(Stored data entries)
--
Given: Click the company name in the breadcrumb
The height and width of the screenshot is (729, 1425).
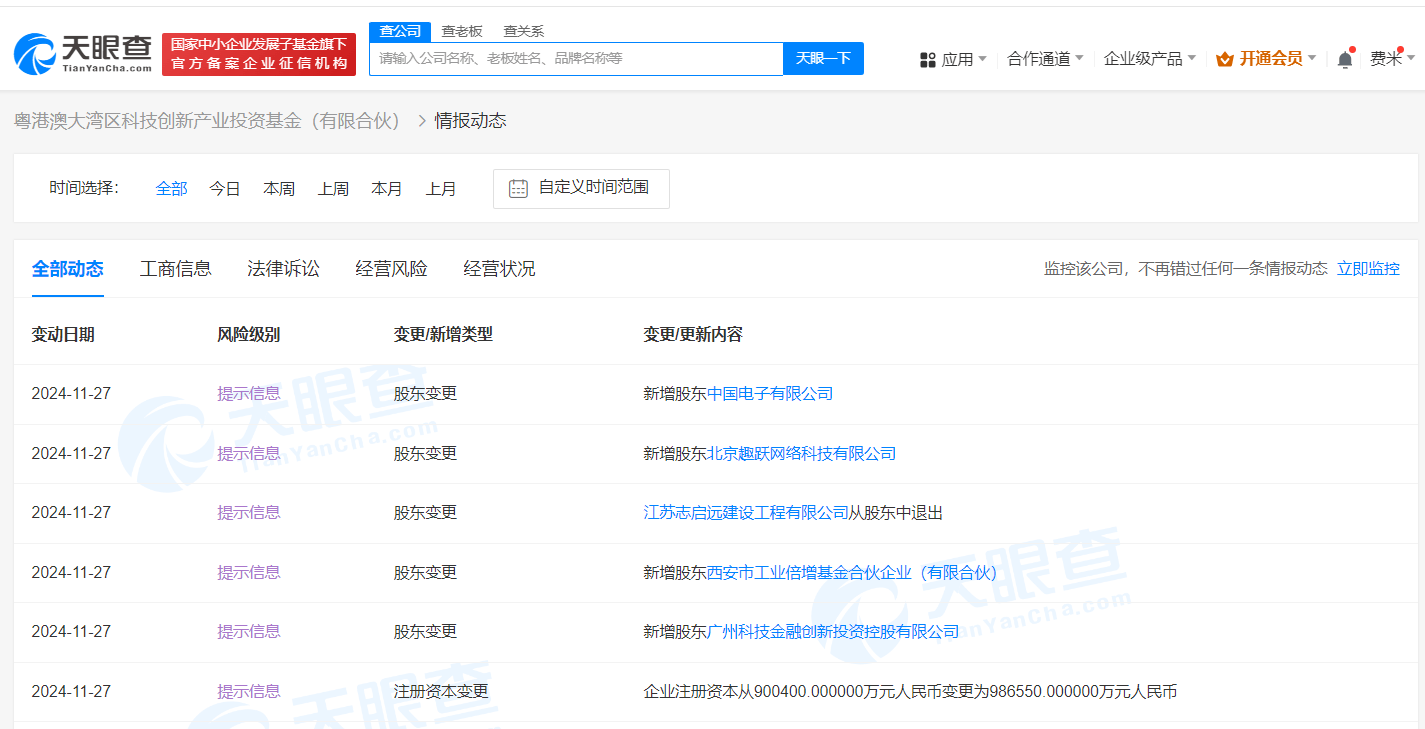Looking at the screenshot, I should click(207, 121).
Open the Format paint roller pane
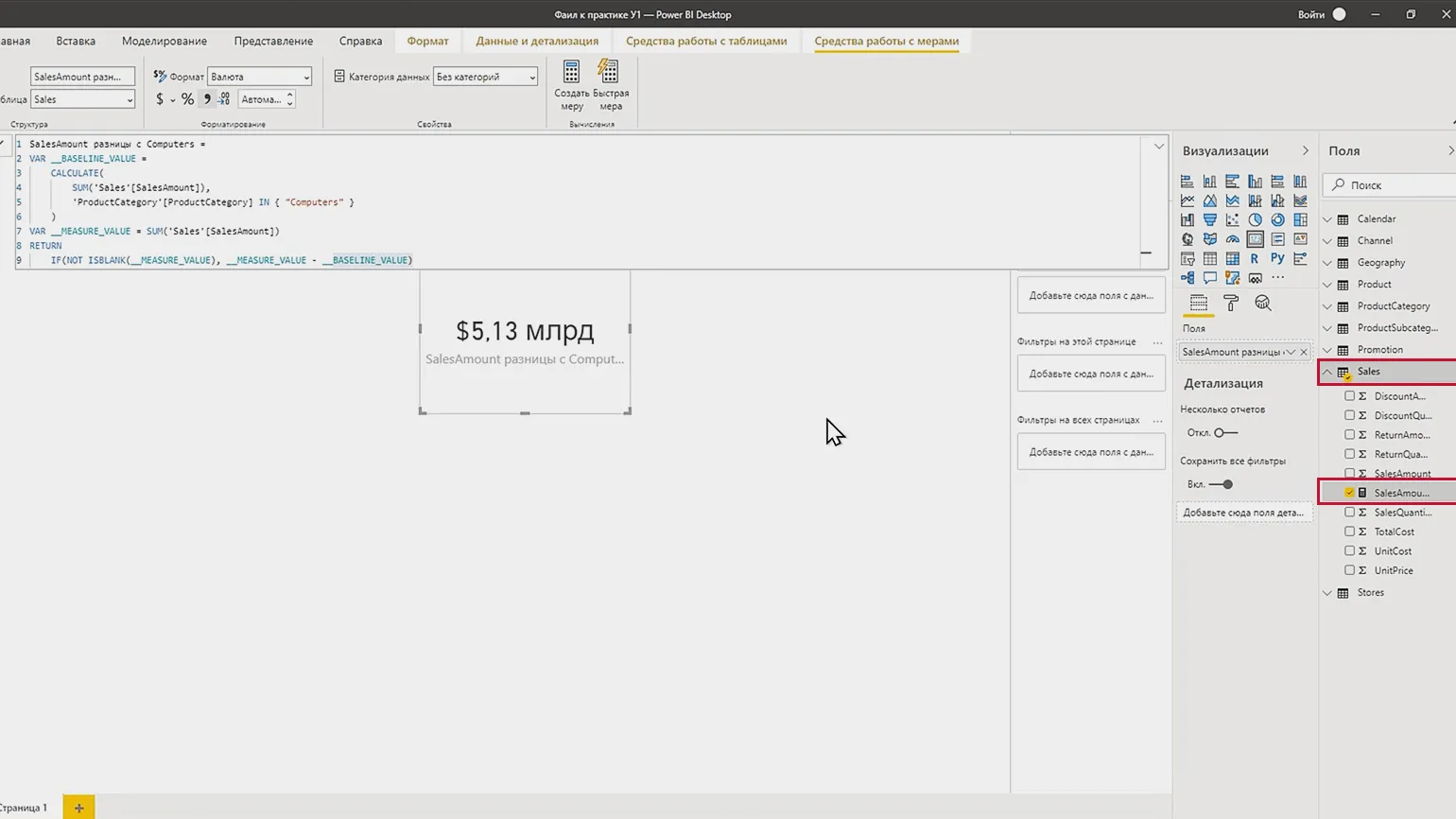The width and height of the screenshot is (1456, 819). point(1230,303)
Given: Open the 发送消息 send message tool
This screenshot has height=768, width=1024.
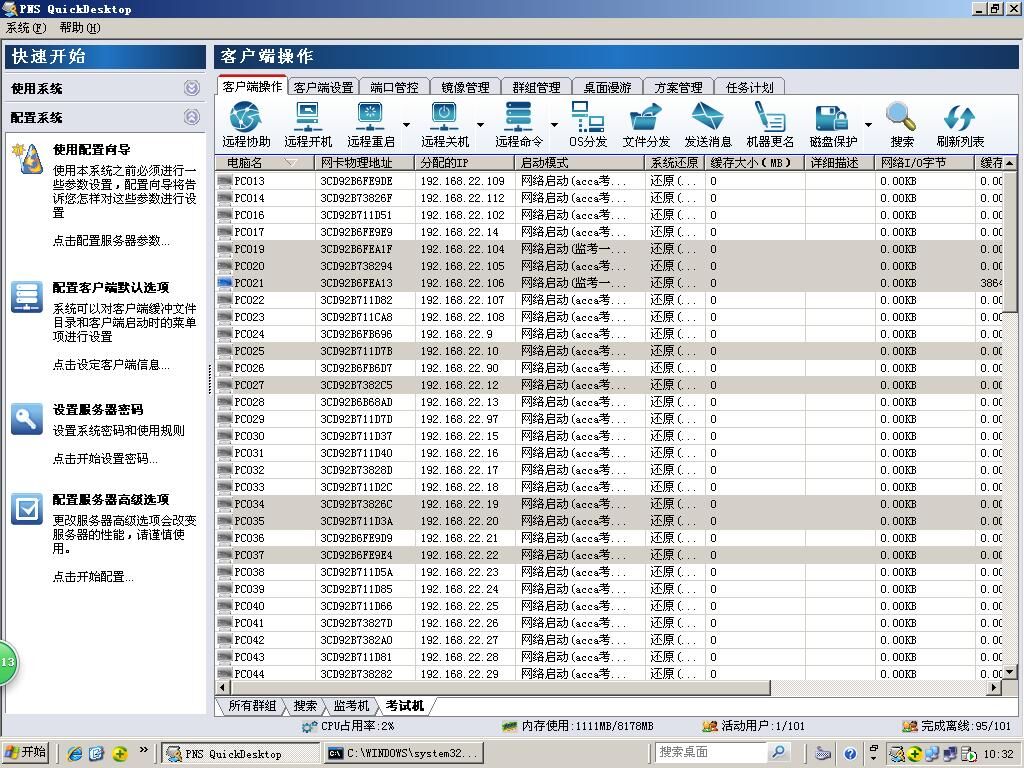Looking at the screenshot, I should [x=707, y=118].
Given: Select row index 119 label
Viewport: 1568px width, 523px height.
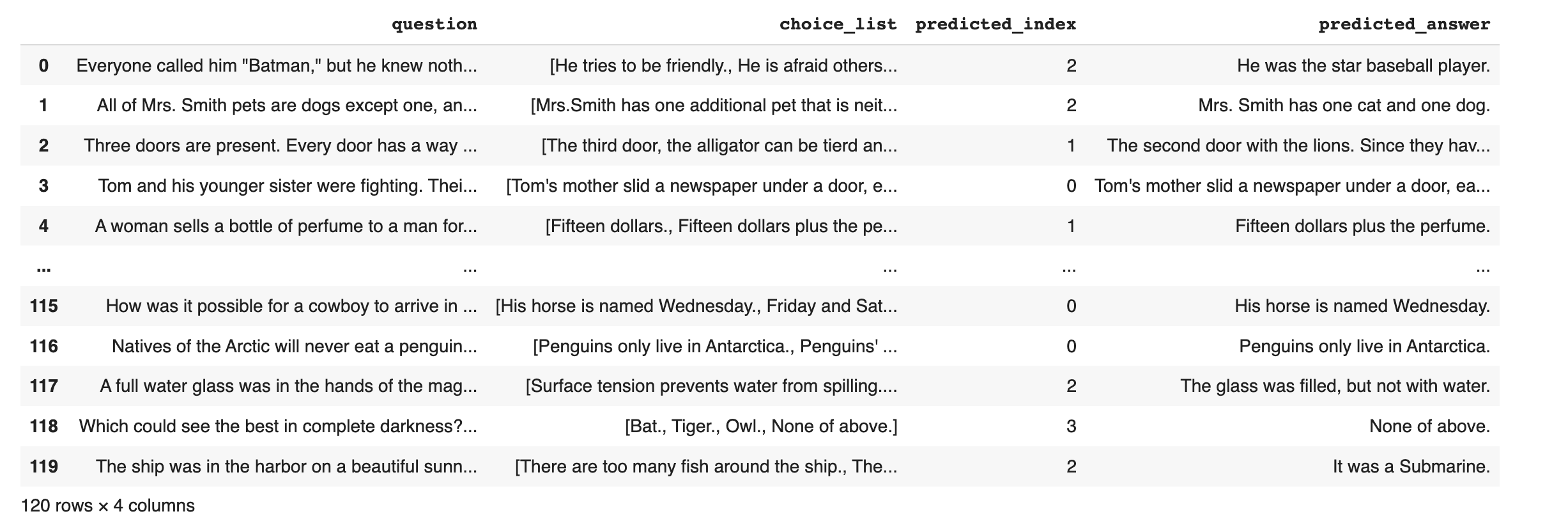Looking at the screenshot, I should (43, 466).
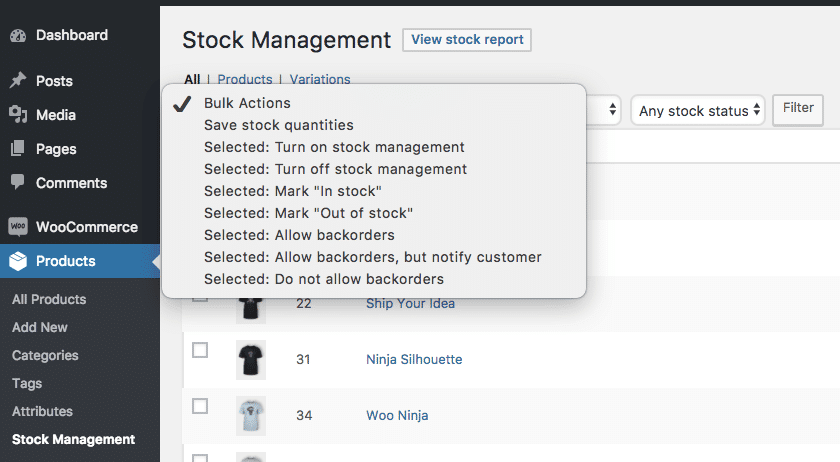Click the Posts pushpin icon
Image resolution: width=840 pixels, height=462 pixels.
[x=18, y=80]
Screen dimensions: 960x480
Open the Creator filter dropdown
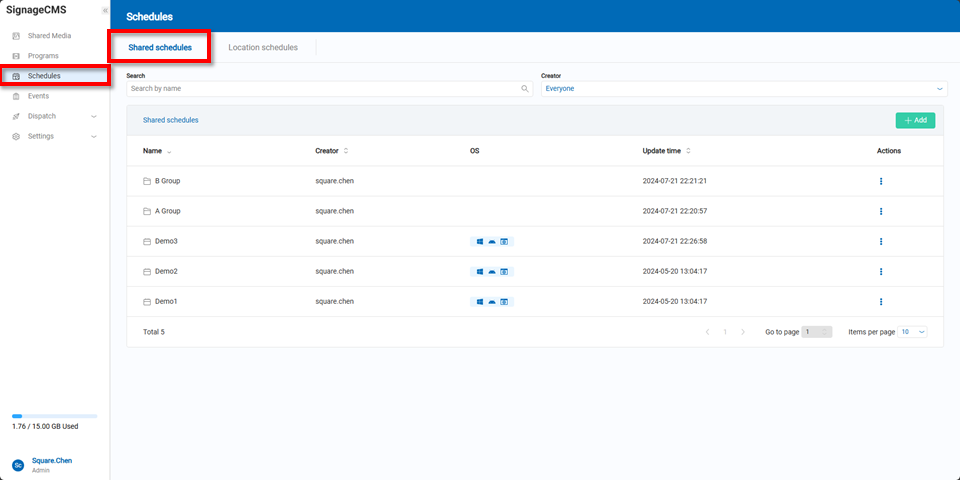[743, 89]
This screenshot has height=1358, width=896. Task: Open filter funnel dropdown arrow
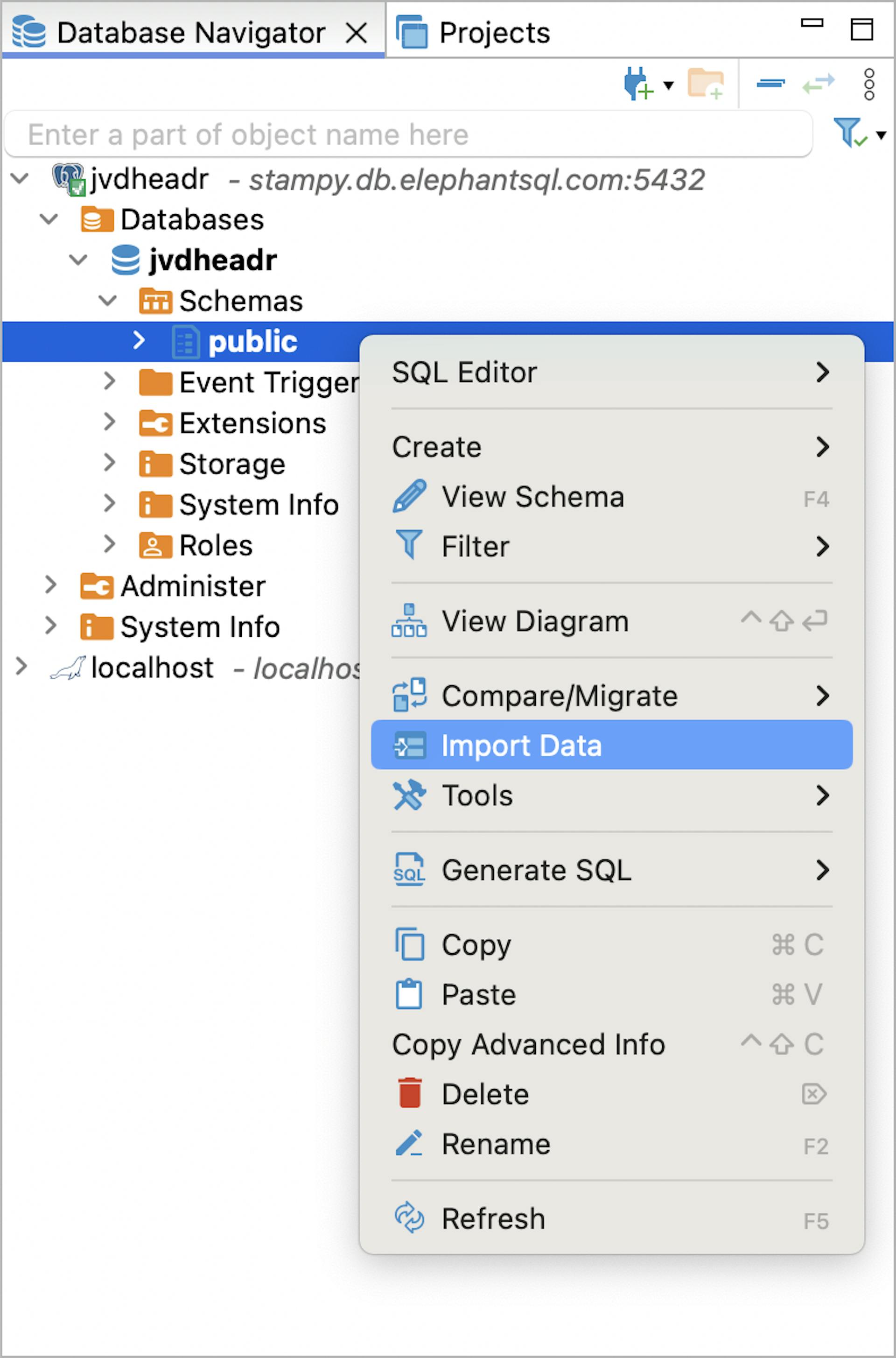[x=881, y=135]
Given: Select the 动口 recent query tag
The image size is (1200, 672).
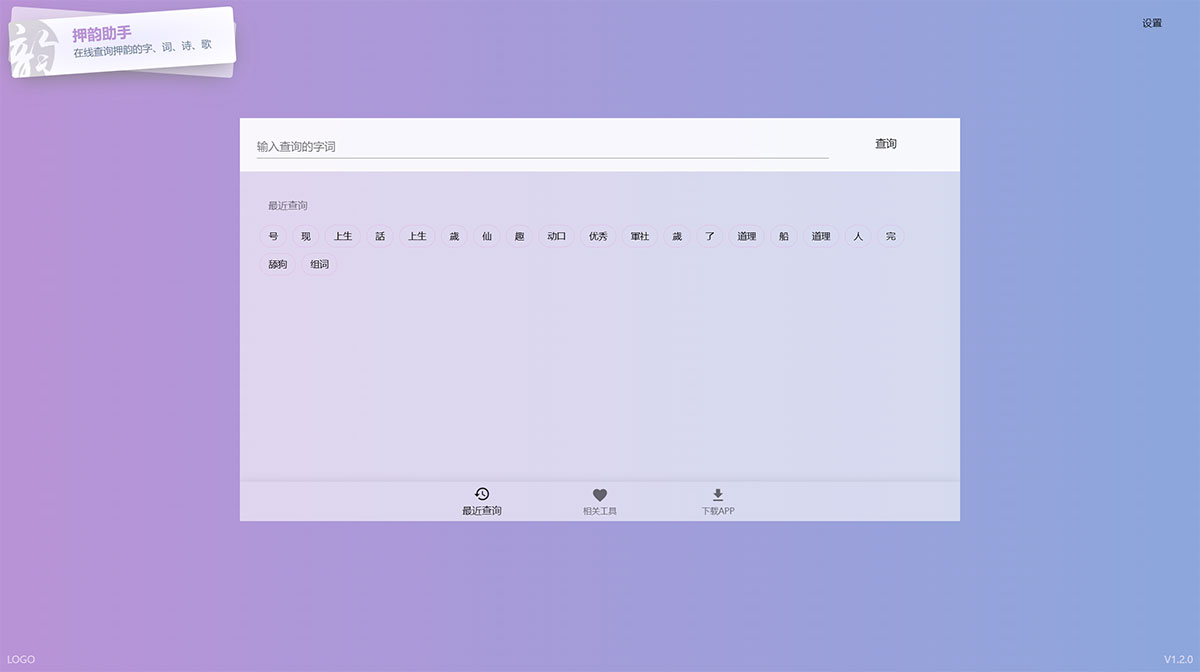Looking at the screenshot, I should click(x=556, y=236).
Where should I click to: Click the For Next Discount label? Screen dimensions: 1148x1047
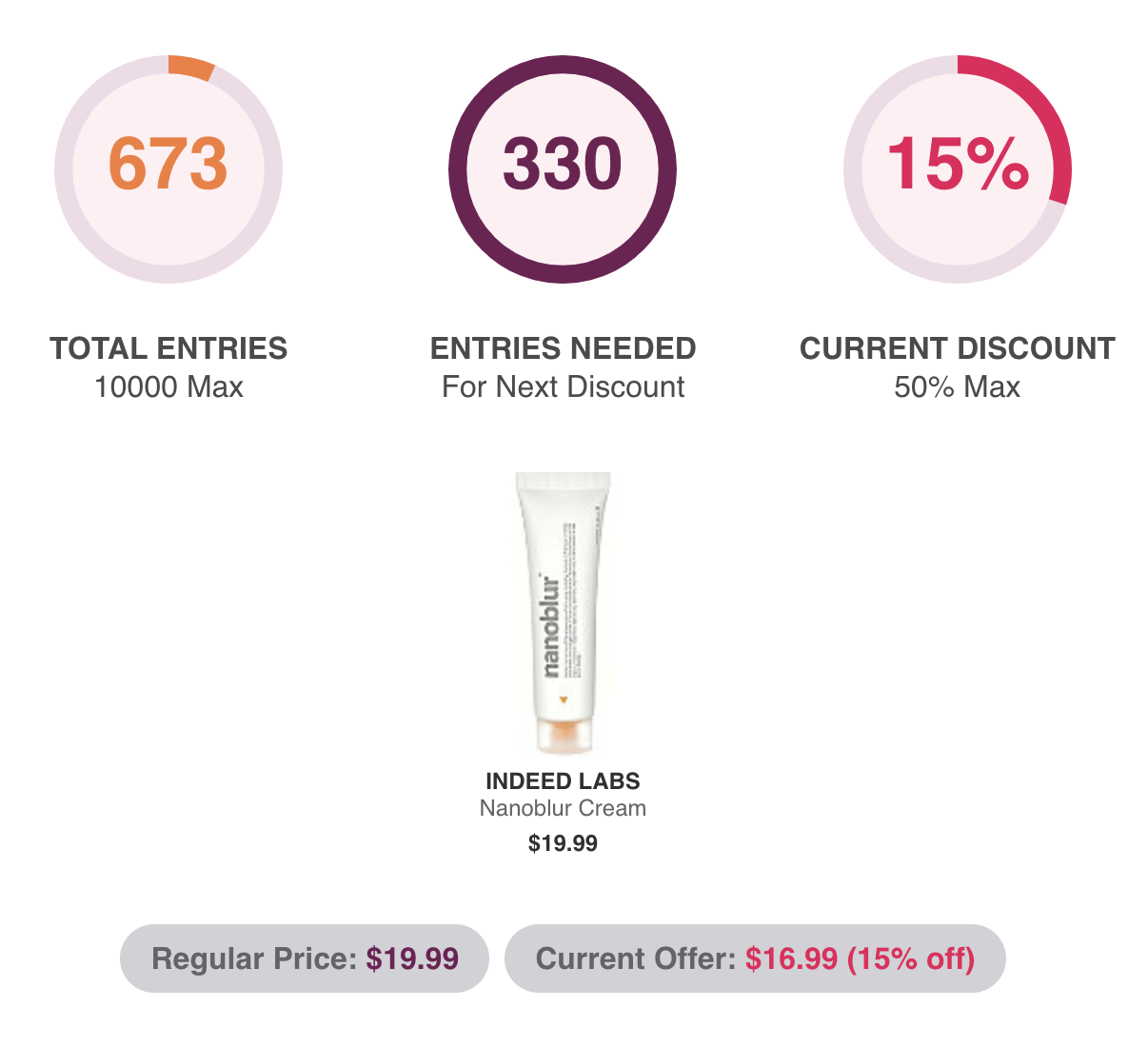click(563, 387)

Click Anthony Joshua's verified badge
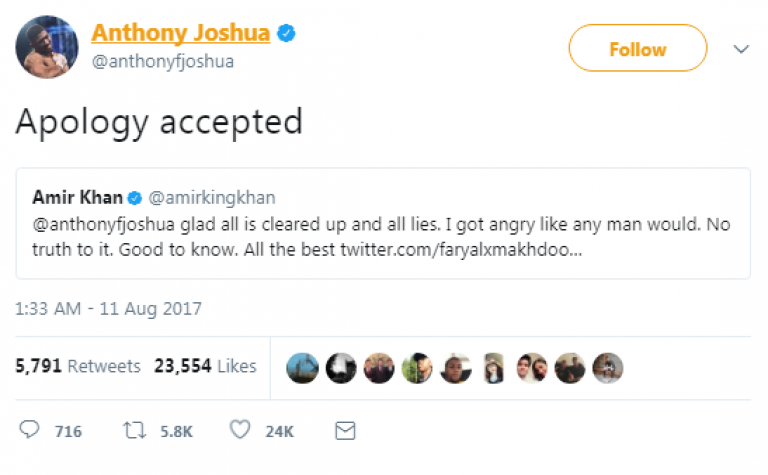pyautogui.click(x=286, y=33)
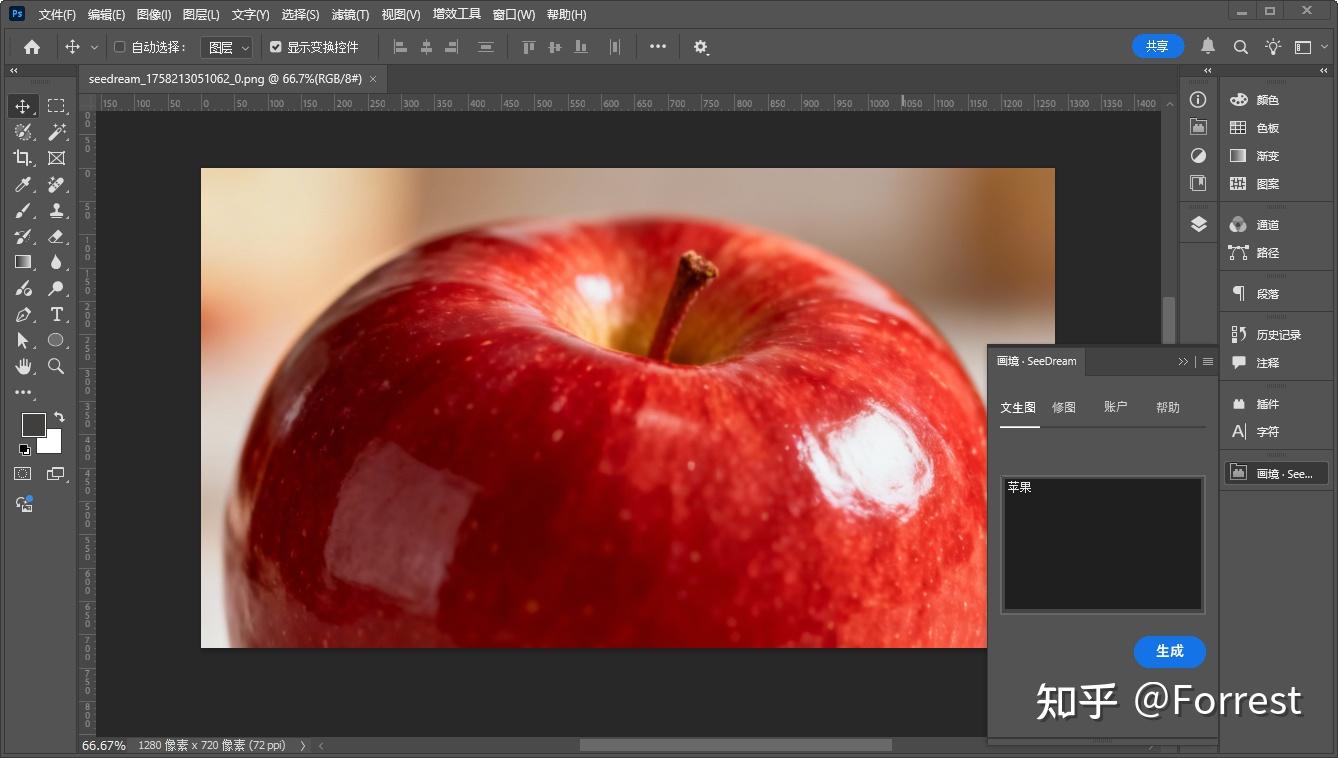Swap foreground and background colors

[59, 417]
--
* [Work required]:
Every line that contains the string "Select" should be copied from the entries.

* [Result of this exercise]:
Given: Select row index 119 label
Given: Select the 动口 recent query tag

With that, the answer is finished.